Entries taken from a collection —
* start *
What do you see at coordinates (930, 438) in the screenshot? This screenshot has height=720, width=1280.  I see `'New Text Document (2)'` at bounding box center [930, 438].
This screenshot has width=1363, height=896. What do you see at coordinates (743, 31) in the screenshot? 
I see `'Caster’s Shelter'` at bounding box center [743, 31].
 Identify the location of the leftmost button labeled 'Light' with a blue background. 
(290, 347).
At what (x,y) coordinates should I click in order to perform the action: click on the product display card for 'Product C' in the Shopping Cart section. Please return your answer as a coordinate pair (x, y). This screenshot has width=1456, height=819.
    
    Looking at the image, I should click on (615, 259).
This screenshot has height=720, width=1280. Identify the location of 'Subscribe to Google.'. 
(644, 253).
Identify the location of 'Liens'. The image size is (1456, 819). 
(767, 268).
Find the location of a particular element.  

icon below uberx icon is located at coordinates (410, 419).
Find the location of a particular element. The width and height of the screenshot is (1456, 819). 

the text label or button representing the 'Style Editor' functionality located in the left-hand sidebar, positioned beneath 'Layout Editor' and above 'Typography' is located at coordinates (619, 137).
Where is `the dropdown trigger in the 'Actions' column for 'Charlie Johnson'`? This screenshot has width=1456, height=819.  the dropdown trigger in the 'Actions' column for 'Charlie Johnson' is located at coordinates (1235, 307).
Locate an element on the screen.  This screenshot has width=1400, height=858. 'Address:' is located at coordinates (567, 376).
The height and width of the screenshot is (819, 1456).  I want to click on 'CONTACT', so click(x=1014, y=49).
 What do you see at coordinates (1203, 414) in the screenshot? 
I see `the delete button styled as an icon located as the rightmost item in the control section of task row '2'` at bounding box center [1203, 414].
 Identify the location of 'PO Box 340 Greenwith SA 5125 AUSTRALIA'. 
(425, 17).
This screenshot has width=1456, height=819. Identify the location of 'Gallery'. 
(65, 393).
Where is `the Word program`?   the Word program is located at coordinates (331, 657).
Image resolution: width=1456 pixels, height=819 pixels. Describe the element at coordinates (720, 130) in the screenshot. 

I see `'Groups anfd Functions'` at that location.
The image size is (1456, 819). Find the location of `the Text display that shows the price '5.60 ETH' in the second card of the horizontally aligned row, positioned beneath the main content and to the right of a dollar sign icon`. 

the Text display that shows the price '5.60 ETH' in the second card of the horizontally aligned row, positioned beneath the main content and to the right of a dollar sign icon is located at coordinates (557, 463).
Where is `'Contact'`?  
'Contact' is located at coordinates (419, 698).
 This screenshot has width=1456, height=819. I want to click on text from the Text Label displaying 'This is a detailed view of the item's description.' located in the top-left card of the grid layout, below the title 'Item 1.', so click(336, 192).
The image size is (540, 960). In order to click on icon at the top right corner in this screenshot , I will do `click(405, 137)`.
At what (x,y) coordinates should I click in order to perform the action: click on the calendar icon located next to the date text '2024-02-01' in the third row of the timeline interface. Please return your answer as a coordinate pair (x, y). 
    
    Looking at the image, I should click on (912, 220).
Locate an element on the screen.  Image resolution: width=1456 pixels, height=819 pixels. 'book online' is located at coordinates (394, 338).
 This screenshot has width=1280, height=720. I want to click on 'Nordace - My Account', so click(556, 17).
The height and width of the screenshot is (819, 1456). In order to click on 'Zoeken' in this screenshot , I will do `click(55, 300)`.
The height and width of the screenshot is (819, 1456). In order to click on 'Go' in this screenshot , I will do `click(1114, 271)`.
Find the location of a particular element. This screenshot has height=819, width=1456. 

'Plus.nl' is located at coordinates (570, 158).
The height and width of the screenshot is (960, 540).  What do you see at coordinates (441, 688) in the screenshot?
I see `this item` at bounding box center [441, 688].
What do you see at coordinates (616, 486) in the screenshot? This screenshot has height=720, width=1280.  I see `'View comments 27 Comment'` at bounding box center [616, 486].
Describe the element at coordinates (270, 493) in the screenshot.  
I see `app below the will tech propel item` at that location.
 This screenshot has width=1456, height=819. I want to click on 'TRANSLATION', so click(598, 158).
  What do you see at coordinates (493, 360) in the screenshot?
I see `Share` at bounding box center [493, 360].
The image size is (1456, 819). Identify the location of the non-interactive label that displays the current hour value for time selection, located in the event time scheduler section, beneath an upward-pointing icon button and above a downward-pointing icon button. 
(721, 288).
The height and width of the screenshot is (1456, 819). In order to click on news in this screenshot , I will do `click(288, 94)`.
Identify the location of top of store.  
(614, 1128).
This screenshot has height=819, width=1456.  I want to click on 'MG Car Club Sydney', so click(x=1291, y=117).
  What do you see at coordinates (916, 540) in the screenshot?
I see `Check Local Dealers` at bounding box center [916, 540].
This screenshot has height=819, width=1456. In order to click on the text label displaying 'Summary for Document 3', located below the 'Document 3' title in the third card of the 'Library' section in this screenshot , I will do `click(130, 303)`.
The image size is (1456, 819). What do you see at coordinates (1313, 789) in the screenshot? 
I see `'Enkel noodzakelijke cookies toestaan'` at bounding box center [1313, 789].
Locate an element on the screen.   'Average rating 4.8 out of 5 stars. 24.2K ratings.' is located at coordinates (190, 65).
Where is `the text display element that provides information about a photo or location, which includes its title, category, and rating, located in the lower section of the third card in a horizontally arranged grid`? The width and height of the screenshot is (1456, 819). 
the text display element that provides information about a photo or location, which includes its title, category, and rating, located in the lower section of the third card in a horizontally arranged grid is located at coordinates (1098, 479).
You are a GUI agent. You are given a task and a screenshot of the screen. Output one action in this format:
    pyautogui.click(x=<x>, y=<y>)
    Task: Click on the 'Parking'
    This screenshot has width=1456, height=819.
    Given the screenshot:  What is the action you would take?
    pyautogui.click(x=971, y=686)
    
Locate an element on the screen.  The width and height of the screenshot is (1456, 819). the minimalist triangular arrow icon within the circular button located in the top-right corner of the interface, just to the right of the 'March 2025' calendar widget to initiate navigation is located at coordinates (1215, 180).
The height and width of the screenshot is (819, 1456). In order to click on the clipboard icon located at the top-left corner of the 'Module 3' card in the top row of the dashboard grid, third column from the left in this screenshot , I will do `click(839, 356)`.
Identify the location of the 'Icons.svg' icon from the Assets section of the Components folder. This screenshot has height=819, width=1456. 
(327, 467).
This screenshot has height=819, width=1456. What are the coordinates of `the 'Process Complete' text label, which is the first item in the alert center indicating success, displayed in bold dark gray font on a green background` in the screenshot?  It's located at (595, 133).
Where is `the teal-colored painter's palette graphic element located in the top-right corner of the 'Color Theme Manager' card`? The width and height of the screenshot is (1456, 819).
* end *
The problem — Extract and reproduce verbatim the lines of the data beginning with the line containing "You are a GUI" and continuing through the line containing "pyautogui.click(x=971, y=686)", both included.

Response below —
You are a GUI agent. You are given a task and a screenshot of the screen. Output one action in this format:
    pyautogui.click(x=<x>, y=<y>)
    Task: Click on the 'Parking'
    This screenshot has width=1456, height=819.
    Given the screenshot:  What is the action you would take?
    pyautogui.click(x=971, y=686)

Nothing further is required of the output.